I recently read a book on world history (‘A History of Knowledge’ by Charles Van Doren) and was struck with a lesson from Roman history that we might do well to remember. The Roman Republic was established sometime around 500 BC and developed a relatively virtuous and just government for about 500 years. The years between about 150 BC and the time of Augustus Caesar (63 BC – AD 14) were considered by historians to be the high period of classical (Greco-Roman) civilization. But by this time the Roman Republic had fallen to the corrupt, despotic and totalitarian rule of the Caesars of what became the Roman ‘Empire.’
Historian Edward Gibbon (1737-1794), author of The Decline and Fall of the Roman Empire “believed that the apex not just of Roman but world history had been reached during . . . the eighty-two years from [AD] 98 to [AD] 180.” After that there was a “relentless decline” until it was no more when the barbarians from the East rampaged through and there followed the Dark Ages from about the middle of the fifth century AD to about the year 1000.
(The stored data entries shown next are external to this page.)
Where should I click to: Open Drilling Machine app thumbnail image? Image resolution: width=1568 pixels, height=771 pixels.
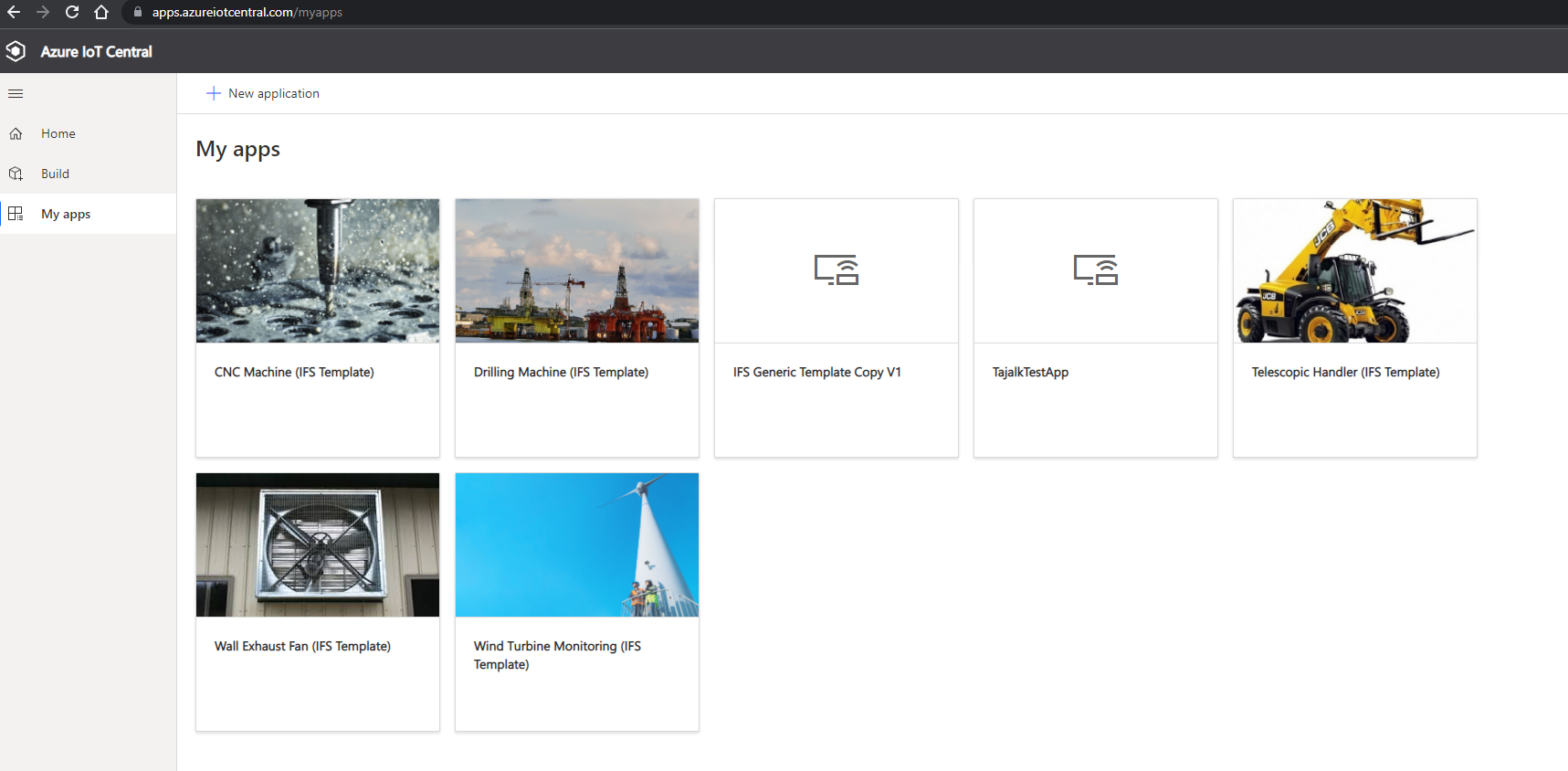tap(577, 270)
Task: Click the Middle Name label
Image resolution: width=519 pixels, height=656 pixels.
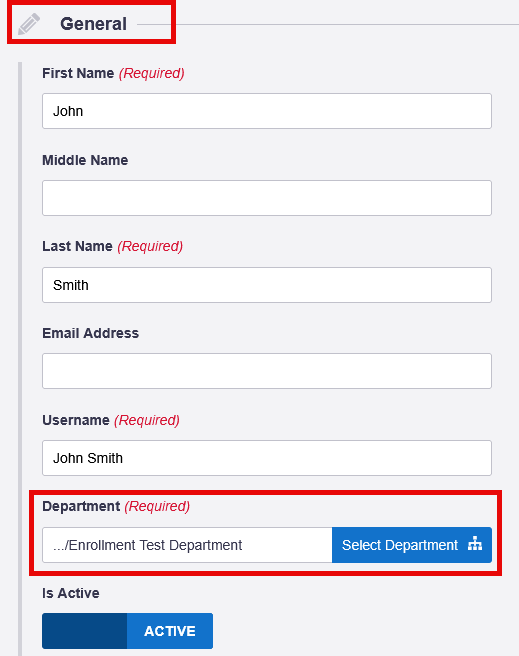Action: (85, 160)
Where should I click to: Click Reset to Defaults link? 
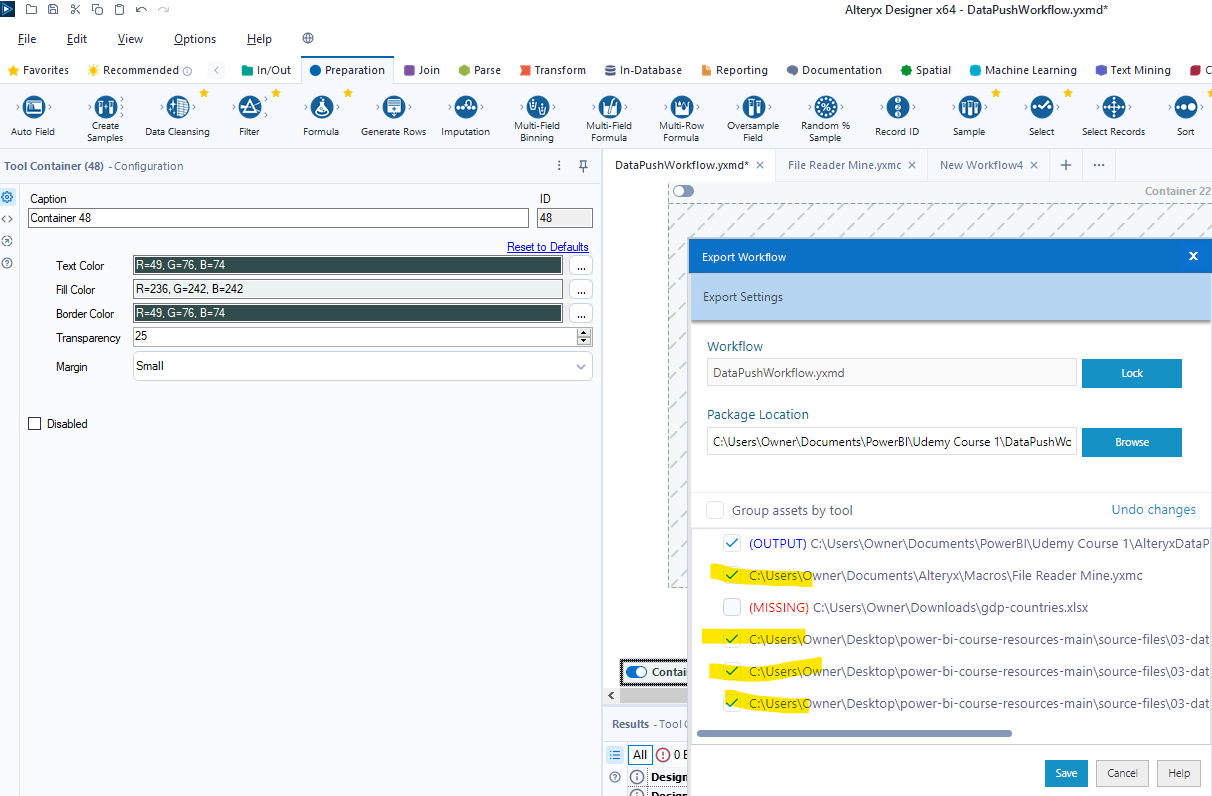[x=548, y=246]
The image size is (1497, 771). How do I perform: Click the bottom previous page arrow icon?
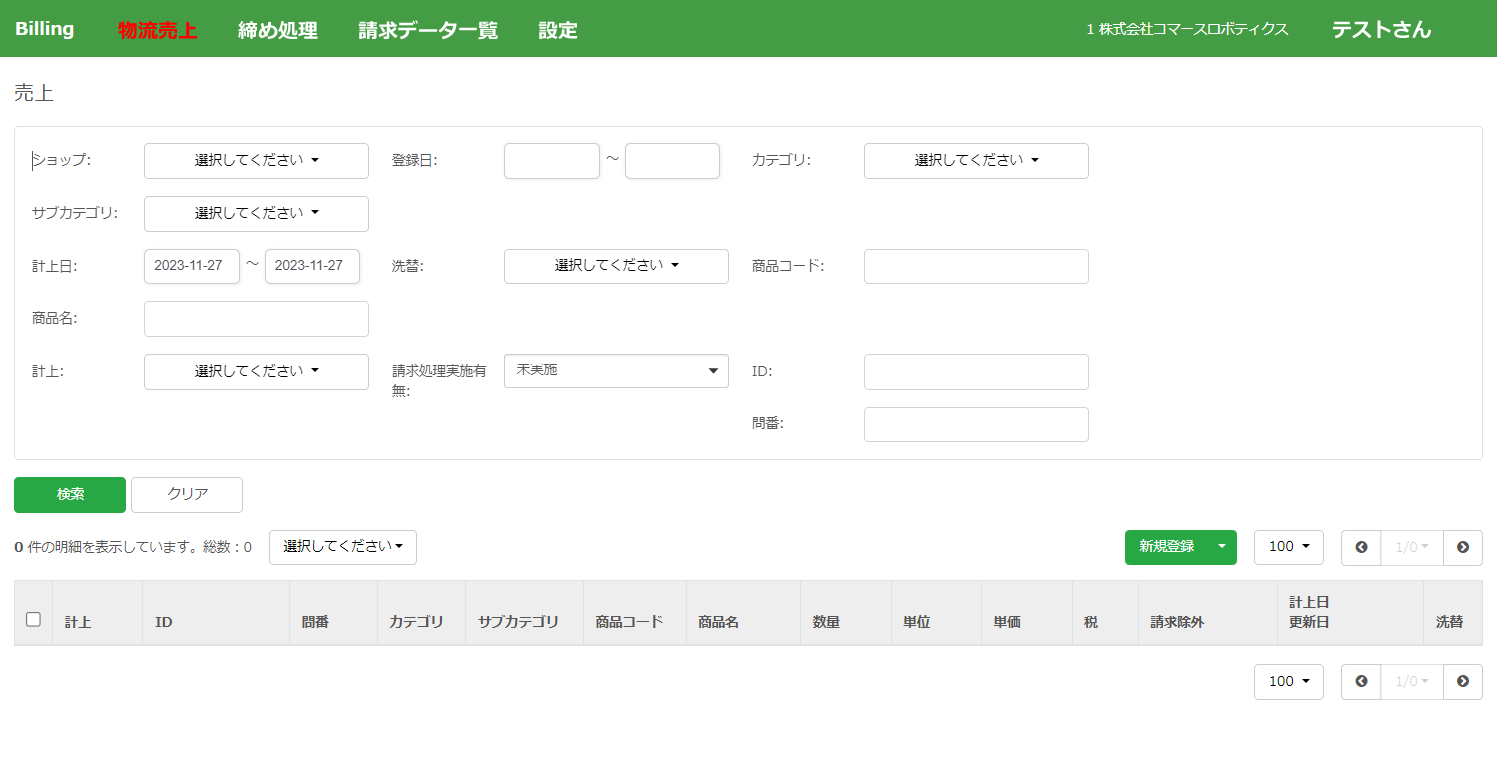pyautogui.click(x=1361, y=681)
I think the ‘apex’ could have been reached at the time of Christ had the Jews really realized who this man was.
Roman men from Lucretius and Cicero, from shortly before the coming of Christ throughout the last of the years of the Republic and most of the years of the Empire, though loving ‘law’ and debating incessantly about how to live together in peace and freedom could never get it right. Citizens of Rome became vitiated and materialistic and the ‘guarantee’ of security at the cost of tyranny by their politician string of Caesars was the price they paid. Of course a soft and vitiated people and their corrupt leaders could not even get security.
“The later Roman empire had been dedicated to power, wealth, and worldly success. It had been a long time since anyone had paid much attention to the warnings of men like Cato, who had lived in a republic based on moral virtue that seemed utterly unreal to modern Romans. These moderns, by and large, lived more luxuriously than any peoples before them, enjoying all that the world could provide and paying little heed to the demands of Christianity….” (Van Doren, p.95)
Strong and just leaders, the Romans found, were very hard to come by. And for the people to maintain their moral virtue, well, that just didn’t happen either.
As for today’s need for just political leadership, the Arab uprisings of the Middle East today, in country after country, provide bloody example.
Good leadership and good people and a willing adherence to just law are the only things that will preserve a society.
Our own country should be aware of that as well.
God save the United States of America.